Когда после четырех часов блуждания по музеям Матвей предложил Баррикаде продолжить экскурсию в другой день, та посмотрела на него так, будто он признался и в педофилии, и в людоедстве одновременно.
— Неужели вам не интересно посетить усыпальницу? Иногда мне кажется, Матфей, что вы не из другой страны, а с другой планеты!
После посещения усыпальницы, где Баррикада долго молилась над забальзамированной Крупской, они забрались на верхушку звонницы, откуда открывалась панорама храмового комплекса.
— Как же здесь хорошо! — воскликнула девушка, окидывая взглядом окрестности. — Воистину святые места!
— Ага, — согласился Матвей.
Было уже три часа дня, он страшно устал и проголодался. К счастью, когда они спустились с колокольни, Баррикада санкционировала обед в трапезной при музее. Но встав из-за стола, они вместо того, чтобы отправиться на парковку, как того ожидал Матвей, спустились в катакомбы, чтобы осмотреть ленинские реликвии, захороненные под курганами. Катакомбы были устроены таким образом, что в некоторые из подземных помещений приходилось вползать на коленях, и даже маячившие перед глазами подтянутые ягодицы коммунарки уже не радовали Матвея. Когда выбрались из-под земли, оказалось, что теперь их ждет праздничный молебен, проходивший под открытым небом, на площади между усыпальницей и колокольней.
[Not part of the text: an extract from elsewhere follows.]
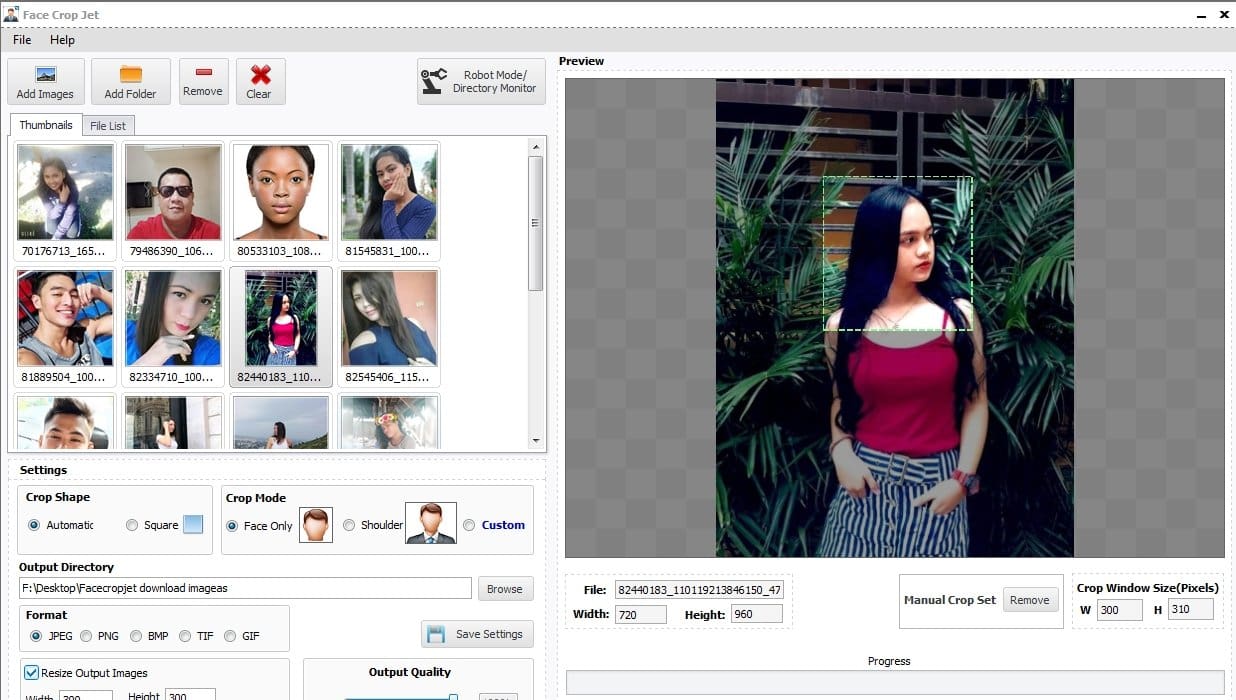Click the Add Images toolbar icon
1236x700 pixels.
45,81
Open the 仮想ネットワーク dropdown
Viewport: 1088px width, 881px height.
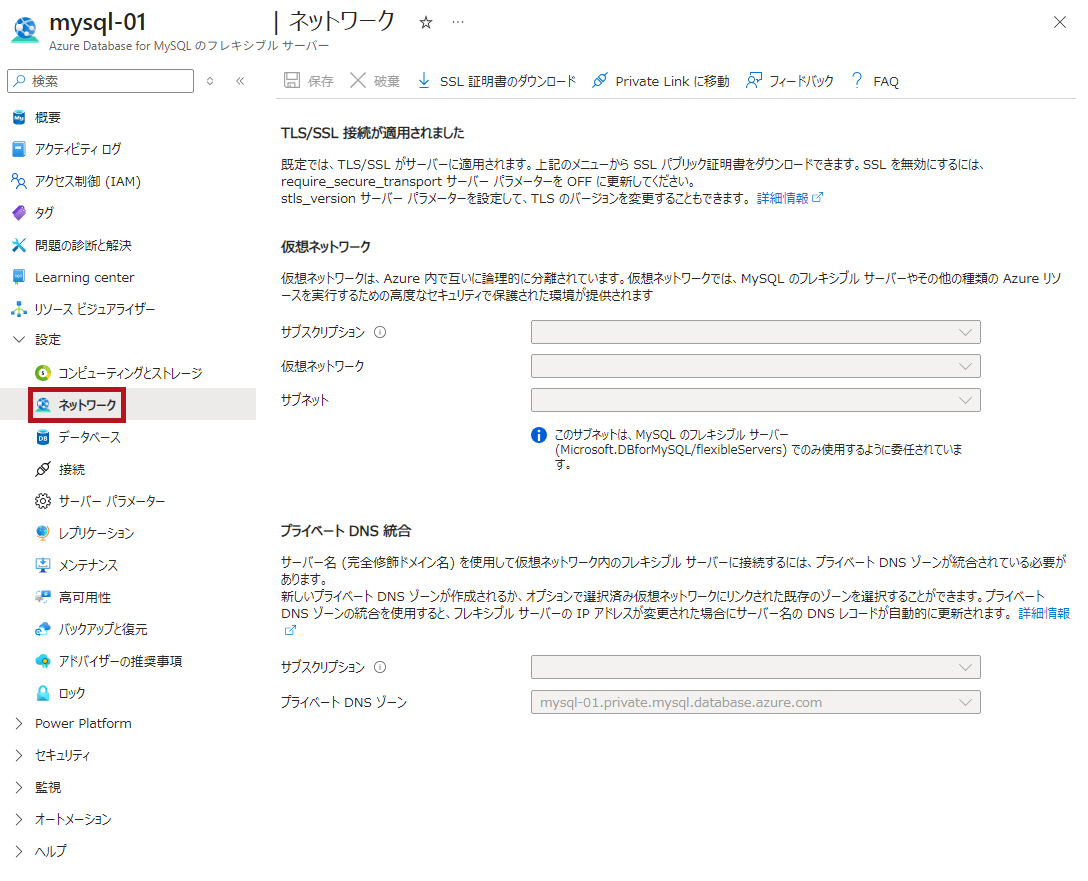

Они покинули Ленинские Горки только под вечер, и единственное, чего хотелось Матвею — поскорее добраться до гостиницы, чтобы узнать, к чему привели Пашины поиски.
— Хотите, можем ко мне заехать? Я тут неподалеку живу, — неожиданно произнесла Баррикада, когда они въехали в город.
Жила она в однокомнатной квартирке на верхнем этаже панельной пятиэтажки, жила сама, без родителей. Обставлена квартирка была довольно скромно: диван-кровать, журнальный столик, телевизор на тумбочке, тюлевые занавески. На одной стене — три плаката: с Птушкой, с Гагариным и с олимпийским мишкой. На другой — небольшой иконостас: сверху Святейший Двуглав, ниже — Маяковский, Блок и Горький. Из окна открывался вид на пустырь, где мальчишки гоняли мяч, пока мамы не позвали их ужинать.